* TASK PROMPT *
Print every line of the listing below exactly as it appears, with nothing left out or changed.

Entries on finding words and elements
[start]
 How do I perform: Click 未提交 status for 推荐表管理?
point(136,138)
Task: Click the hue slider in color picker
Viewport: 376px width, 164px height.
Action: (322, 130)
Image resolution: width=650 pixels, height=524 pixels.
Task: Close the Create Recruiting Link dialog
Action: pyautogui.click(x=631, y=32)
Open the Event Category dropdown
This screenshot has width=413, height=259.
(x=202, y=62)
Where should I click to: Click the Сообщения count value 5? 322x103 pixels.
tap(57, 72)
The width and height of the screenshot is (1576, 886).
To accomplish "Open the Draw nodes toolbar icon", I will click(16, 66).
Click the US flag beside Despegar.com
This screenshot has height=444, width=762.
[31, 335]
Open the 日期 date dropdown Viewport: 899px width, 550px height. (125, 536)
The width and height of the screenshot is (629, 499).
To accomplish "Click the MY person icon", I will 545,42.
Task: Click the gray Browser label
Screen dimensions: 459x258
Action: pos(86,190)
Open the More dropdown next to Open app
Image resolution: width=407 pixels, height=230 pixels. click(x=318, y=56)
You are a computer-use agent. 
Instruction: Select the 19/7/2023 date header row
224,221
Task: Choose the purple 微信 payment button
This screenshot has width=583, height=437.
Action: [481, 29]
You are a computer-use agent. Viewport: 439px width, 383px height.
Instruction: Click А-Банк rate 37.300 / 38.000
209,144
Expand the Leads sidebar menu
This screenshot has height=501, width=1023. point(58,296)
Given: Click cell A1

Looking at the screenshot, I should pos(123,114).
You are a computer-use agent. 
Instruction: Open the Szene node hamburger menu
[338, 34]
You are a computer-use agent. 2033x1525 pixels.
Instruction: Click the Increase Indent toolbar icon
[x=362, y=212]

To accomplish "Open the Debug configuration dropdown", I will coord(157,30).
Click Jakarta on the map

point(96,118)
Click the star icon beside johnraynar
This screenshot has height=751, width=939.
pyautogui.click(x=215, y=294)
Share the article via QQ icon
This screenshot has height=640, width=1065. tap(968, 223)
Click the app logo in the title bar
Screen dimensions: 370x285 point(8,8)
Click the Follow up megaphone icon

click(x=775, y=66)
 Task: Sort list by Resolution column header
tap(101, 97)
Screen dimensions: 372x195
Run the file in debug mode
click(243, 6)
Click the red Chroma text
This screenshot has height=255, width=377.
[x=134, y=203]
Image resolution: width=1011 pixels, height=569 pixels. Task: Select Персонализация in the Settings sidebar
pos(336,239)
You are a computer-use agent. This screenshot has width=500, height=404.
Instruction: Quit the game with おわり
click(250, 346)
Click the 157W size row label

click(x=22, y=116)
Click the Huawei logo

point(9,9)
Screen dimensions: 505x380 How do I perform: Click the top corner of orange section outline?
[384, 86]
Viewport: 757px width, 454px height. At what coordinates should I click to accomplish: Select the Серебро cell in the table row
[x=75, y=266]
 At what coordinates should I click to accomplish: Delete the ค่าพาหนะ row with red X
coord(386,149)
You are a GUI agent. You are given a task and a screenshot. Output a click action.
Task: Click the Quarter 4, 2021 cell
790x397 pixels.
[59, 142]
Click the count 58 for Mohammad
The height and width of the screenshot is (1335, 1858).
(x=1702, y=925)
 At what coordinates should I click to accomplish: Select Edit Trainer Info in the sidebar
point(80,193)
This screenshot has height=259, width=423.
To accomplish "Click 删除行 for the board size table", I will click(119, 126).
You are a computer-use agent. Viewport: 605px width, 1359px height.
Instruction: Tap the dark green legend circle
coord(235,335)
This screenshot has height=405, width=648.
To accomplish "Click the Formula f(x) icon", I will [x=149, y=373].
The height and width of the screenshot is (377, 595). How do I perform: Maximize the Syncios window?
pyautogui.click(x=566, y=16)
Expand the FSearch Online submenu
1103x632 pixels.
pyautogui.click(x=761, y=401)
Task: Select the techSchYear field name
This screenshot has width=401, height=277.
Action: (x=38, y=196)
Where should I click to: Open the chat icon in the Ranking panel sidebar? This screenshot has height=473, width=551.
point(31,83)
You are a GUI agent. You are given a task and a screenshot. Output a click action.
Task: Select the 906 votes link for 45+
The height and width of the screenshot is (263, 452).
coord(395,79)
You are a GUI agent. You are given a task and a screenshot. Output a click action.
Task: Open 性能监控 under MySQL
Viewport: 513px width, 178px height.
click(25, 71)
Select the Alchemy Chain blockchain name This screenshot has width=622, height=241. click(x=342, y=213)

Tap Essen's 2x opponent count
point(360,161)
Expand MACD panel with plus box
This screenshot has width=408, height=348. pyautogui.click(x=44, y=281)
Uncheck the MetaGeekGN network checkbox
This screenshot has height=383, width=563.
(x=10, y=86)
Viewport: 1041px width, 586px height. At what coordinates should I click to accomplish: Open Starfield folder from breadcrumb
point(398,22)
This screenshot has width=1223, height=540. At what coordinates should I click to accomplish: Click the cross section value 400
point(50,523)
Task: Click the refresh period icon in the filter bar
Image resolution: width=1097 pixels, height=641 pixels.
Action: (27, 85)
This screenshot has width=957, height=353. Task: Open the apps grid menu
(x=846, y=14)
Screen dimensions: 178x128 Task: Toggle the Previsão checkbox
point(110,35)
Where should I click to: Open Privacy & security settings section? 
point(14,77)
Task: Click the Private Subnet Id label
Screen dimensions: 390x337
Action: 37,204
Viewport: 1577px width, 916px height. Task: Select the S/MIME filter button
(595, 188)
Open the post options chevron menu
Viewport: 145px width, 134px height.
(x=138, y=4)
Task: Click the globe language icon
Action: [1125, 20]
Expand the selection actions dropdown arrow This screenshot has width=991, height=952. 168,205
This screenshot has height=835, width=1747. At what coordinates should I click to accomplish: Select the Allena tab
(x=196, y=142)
[end]
* RESULT OF THIS TASK *
 How do I perform: Click 未提交 status for 推荐表管理?
point(136,138)
Task: Click the hue slider in color picker
Viewport: 376px width, 164px height.
Action: (322, 130)
Image resolution: width=650 pixels, height=524 pixels.
Task: Close the Create Recruiting Link dialog
Action: pyautogui.click(x=631, y=32)
Open the Event Category dropdown
This screenshot has width=413, height=259.
(x=202, y=62)
Where should I click to: Click the Сообщения count value 5? 322x103 pixels.
tap(57, 72)
The width and height of the screenshot is (1576, 886).
To accomplish "Open the Draw nodes toolbar icon", I will click(16, 66).
Click the US flag beside Despegar.com
This screenshot has height=444, width=762.
[31, 335]
Open the 日期 date dropdown Viewport: 899px width, 550px height. (125, 536)
The width and height of the screenshot is (629, 499).
To accomplish "Click the MY person icon", I will 545,42.
Task: Click the gray Browser label
Screen dimensions: 459x258
Action: pos(86,190)
Open the More dropdown next to Open app
Image resolution: width=407 pixels, height=230 pixels. click(x=318, y=56)
You are a computer-use agent. 
Instruction: Select the 19/7/2023 date header row
224,221
Task: Choose the purple 微信 payment button
This screenshot has width=583, height=437.
Action: [481, 29]
You are a computer-use agent. Viewport: 439px width, 383px height.
Instruction: Click А-Банк rate 37.300 / 38.000
209,144
Expand the Leads sidebar menu
This screenshot has height=501, width=1023. point(58,296)
Given: Click cell A1

Looking at the screenshot, I should pos(123,114).
You are a computer-use agent. 
Instruction: Open the Szene node hamburger menu
[338, 34]
You are a computer-use agent. 2033x1525 pixels.
Instruction: Click the Increase Indent toolbar icon
[x=362, y=212]

To accomplish "Open the Debug configuration dropdown", I will coord(157,30).
Click Jakarta on the map

point(96,118)
Click the star icon beside johnraynar
This screenshot has height=751, width=939.
pyautogui.click(x=215, y=294)
Share the article via QQ icon
This screenshot has height=640, width=1065. tap(968, 223)
Click the app logo in the title bar
Screen dimensions: 370x285 point(8,8)
Click the Follow up megaphone icon

click(x=775, y=66)
 Task: Sort list by Resolution column header
tap(101, 97)
Screen dimensions: 372x195
Run the file in debug mode
click(243, 6)
Click the red Chroma text
This screenshot has height=255, width=377.
[x=134, y=203]
Image resolution: width=1011 pixels, height=569 pixels. Task: Select Персонализация in the Settings sidebar
pos(336,239)
You are a computer-use agent. This screenshot has width=500, height=404.
Instruction: Quit the game with おわり
click(250, 346)
Click the 157W size row label

click(x=22, y=116)
Click the Huawei logo

point(9,9)
Screen dimensions: 505x380 How do I perform: Click the top corner of orange section outline?
[384, 86]
Viewport: 757px width, 454px height. At what coordinates should I click to accomplish: Select the Серебро cell in the table row
[x=75, y=266]
 At what coordinates should I click to accomplish: Delete the ค่าพาหนะ row with red X
coord(386,149)
You are a GUI agent. You are given a task and a screenshot. Output a click action.
Task: Click the Quarter 4, 2021 cell
790x397 pixels.
[59, 142]
Click the count 58 for Mohammad
The height and width of the screenshot is (1335, 1858).
(x=1702, y=925)
 At what coordinates should I click to accomplish: Select Edit Trainer Info in the sidebar
point(80,193)
This screenshot has height=259, width=423.
To accomplish "Click 删除行 for the board size table", I will click(119, 126).
You are a computer-use agent. Viewport: 605px width, 1359px height.
Instruction: Tap the dark green legend circle
coord(235,335)
This screenshot has height=405, width=648.
To accomplish "Click the Formula f(x) icon", I will [x=149, y=373].
The height and width of the screenshot is (377, 595). How do I perform: Maximize the Syncios window?
pyautogui.click(x=566, y=16)
Expand the FSearch Online submenu
1103x632 pixels.
pyautogui.click(x=761, y=401)
Task: Select the techSchYear field name
This screenshot has width=401, height=277.
Action: (x=38, y=196)
Where should I click to: Open the chat icon in the Ranking panel sidebar? This screenshot has height=473, width=551.
point(31,83)
You are a GUI agent. You are given a task and a screenshot. Output a click action.
Task: Select the 906 votes link for 45+
The height and width of the screenshot is (263, 452).
coord(395,79)
You are a GUI agent. You are given a task and a screenshot. Output a click action.
Task: Open 性能监控 under MySQL
Viewport: 513px width, 178px height.
click(25, 71)
Select the Alchemy Chain blockchain name This screenshot has width=622, height=241. click(x=342, y=213)

Tap Essen's 2x opponent count
point(360,161)
Expand MACD panel with plus box
This screenshot has width=408, height=348. pyautogui.click(x=44, y=281)
Uncheck the MetaGeekGN network checkbox
This screenshot has height=383, width=563.
(x=10, y=86)
Viewport: 1041px width, 586px height. At what coordinates should I click to accomplish: Open Starfield folder from breadcrumb
point(398,22)
This screenshot has width=1223, height=540. At what coordinates should I click to accomplish: Click the cross section value 400
point(50,523)
Task: Click the refresh period icon in the filter bar
Image resolution: width=1097 pixels, height=641 pixels.
Action: (27, 85)
This screenshot has width=957, height=353. Task: Open the apps grid menu
(x=846, y=14)
Screen dimensions: 178x128 Task: Toggle the Previsão checkbox
point(110,35)
Where should I click to: Open Privacy & security settings section? 
point(14,77)
Task: Click the Private Subnet Id label
Screen dimensions: 390x337
Action: 37,204
Viewport: 1577px width, 916px height. Task: Select the S/MIME filter button
(595, 188)
Open the post options chevron menu
Viewport: 145px width, 134px height.
(x=138, y=4)
Task: Click the globe language icon
Action: [1125, 20]
Expand the selection actions dropdown arrow This screenshot has width=991, height=952. 168,205
This screenshot has height=835, width=1747. At what coordinates should I click to accomplish: Select the Allena tab
(x=196, y=142)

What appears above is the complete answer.